*** PROVIDED MATERIAL Section Begins ***

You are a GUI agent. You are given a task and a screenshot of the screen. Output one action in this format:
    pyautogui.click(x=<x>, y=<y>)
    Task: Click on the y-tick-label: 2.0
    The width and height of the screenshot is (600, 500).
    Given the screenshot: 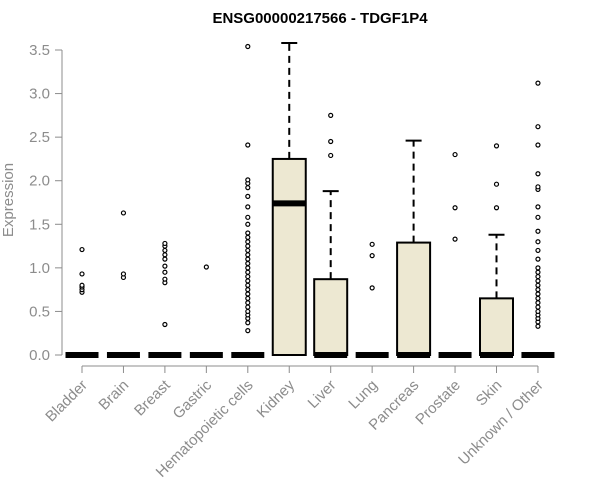 What is the action you would take?
    pyautogui.click(x=40, y=182)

*** PROVIDED MATERIAL Section Ends ***

**WHAT YOU SHOULD DO**
Rewrite the lines from the first line of the records through the line containing "The width and" as a JSON list of strings, one string per line, with blank lines omitted. Include both end lines and no others.

**RESULT**
[
  "You are a GUI agent. You are given a task and a screenshot of the screen. Output one action in this format:",
  "    pyautogui.click(x=<x>, y=<y>)",
  "    Task: Click on the y-tick-label: 2.0",
  "    The width and height of the screenshot is (600, 500)."
]